Show every line from the items below that contains the word "Point".
※ ※ ※
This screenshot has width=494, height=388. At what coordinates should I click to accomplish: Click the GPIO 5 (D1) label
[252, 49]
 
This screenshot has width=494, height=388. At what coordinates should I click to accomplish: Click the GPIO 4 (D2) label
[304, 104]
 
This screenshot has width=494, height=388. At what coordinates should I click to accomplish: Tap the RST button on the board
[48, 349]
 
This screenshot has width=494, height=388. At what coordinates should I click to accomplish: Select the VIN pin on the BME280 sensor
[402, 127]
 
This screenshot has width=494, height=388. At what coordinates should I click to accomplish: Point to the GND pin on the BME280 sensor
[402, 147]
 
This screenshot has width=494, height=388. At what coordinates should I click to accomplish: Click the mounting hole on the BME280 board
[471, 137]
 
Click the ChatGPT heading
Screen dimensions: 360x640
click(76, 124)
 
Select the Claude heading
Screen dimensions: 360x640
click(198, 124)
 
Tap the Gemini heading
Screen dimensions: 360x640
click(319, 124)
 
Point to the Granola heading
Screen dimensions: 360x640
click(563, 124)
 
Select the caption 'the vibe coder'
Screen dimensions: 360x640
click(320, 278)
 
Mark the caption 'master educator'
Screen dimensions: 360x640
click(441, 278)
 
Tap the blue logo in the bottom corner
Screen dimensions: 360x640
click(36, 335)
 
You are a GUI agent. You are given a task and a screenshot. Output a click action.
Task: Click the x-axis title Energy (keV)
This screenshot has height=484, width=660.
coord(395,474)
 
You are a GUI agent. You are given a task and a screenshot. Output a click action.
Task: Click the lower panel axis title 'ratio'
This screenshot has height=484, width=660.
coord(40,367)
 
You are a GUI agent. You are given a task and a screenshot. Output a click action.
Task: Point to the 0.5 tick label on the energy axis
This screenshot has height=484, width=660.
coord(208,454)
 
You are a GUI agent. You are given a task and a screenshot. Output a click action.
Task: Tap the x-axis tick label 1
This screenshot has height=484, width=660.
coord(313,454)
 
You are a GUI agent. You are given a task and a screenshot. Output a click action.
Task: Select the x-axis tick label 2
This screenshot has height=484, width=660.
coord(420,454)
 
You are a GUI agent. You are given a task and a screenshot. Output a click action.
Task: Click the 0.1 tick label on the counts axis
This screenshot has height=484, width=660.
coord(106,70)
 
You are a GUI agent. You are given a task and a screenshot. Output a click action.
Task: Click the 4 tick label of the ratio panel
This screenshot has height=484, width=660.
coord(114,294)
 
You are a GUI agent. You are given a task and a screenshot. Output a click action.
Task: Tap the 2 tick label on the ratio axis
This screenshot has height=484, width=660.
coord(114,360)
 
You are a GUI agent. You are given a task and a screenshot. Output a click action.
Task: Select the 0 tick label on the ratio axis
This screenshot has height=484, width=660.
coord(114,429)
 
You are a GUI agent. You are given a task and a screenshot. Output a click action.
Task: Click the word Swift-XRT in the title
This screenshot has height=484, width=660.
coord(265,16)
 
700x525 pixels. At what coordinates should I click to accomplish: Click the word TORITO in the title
※ ※ ※
=== Exercise solution ===
This screenshot has width=494, height=388. At what coordinates should I click to accomplish: Point to the GND pin on the BME280 sensor
Point to the Granola heading
Task: Point to the 0.5 tick label on the energy axis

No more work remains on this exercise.